The same tha squeak for changes that aren't accepted/belongs to/are too specific to an application. You include them as an *mypackage extension in some package of yours and then when the mcz is installed, the extension is installed too. That is just monticello as always.
I'm talking about an override not an extension.
Can't see the difference. Your package just have a method that overrides one method in a core system class. Or am I missing something?
- How does one deploy an application on Pharo that loads code from
external web-sites?
Using doIts if necessary.
Right, dropping down into straight load-script and doing it. Got it! :)
Yes, because is the last resort. But most scripts are just pulling dependencies, not resources so if you advocate the scripts just for the fraction of special uses instead of a reified tool, that is a personal decision not really an argument.
- How does one deploy an application on Pharo that requires external
graphics, videos, XML or other resources?
Idem.
Often specific _versions_ of resources go with each specific version of an application. Now I am maintaining those separately, in separate places using separate tools.
You can have as many doits as you want (they are methods) and each version loaded by the configuration can invoke a given doit to load specific version of your resources.
I want something to expand the metaphor of an object being "encapsulated behavior + state" into my deployment system, so it will be "encapsulated behaviors + resources". Thankfully, even Pharo 1.3 still supports .SAR files, but no nice GUI to load them, just the file-manager. :(
- How does one deploy an application on Pharo that requires an
object-graph to be loaded internally into the image that was pre-built using another tool (e.g., NOT generated via code)?
Don't understand the example
A better example. What if I just want something that strips my image down of lots of code and objects, without leaving any new code loaded?
It's a rhetorical question, I already know the answer: Create a Metacello config to host only a load-script (doIt). But I wonder whether said doIt would be able to "unload itself" when it was done? Probably could.
This is a very specific scenario that most surely is not needed by the 90% of users that metacello is aiming to be useful to. The 10% that need some very restricted loading scenario can have a script that does everything that need.

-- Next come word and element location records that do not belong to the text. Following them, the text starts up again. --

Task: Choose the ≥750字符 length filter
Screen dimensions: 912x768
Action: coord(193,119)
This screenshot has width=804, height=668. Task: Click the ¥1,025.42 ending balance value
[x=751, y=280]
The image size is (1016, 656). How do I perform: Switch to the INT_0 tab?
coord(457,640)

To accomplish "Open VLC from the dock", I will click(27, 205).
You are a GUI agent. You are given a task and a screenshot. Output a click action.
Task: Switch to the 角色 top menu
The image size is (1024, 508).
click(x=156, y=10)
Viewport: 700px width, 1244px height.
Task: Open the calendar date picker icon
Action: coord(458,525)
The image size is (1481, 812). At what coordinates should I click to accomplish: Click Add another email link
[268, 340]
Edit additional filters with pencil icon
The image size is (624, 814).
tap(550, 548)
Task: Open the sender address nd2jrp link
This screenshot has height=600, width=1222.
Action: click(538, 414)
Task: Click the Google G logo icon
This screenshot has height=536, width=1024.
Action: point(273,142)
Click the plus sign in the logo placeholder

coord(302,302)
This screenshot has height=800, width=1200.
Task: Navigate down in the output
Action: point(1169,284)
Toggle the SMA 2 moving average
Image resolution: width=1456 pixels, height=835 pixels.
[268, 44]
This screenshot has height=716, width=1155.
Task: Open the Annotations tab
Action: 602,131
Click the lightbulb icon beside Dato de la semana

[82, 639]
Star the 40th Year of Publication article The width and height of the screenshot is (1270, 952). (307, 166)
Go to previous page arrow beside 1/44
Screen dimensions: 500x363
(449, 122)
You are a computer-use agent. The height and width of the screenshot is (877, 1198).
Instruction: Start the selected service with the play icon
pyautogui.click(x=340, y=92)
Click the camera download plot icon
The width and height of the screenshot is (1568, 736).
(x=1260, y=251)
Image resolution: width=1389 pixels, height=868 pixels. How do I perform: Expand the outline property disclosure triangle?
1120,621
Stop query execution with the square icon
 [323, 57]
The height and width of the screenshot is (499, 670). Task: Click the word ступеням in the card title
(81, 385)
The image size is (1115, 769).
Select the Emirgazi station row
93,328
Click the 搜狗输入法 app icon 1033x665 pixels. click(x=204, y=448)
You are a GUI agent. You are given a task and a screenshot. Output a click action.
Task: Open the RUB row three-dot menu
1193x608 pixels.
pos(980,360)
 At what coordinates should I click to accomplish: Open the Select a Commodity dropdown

I think it does those things, maybe a second look at the existings configurations can clear a lot of doubts.
The picture seems to be, as long as my app is all just "clean-loading MC packages", then I can use Metacello within its normal bounds. (OR, I could just use the standard "lighter-weight" SCM tools; Monticello + MonticelloConfigurations + Gofer).
Yes, but for most maintainers that "clean-loading MC packages" is what we need. For example magma. Is a complex project and even so it doesn't use any of the spoken features so metacello is good enought to load it in Pharo.
This argument about scripts vs metacello is like saying that just because you can do the same with assembler when iterating over a list of string you don't need a OrderedCollection. yes you can do the same, but the advantages are greater when working with full objects that with plain text.
However, if an application requires anything additional: overrides, resources or special-configurations, then I drop down to the "ultimate flexbility" afforded by doIt's - which is just load-scripting. Even then, the resources are not encapsulated as I already said.
SqueakMap is a repository that hosts load-scripts encasulated with or without resources. It's perfectly complimentary to all of the other tools.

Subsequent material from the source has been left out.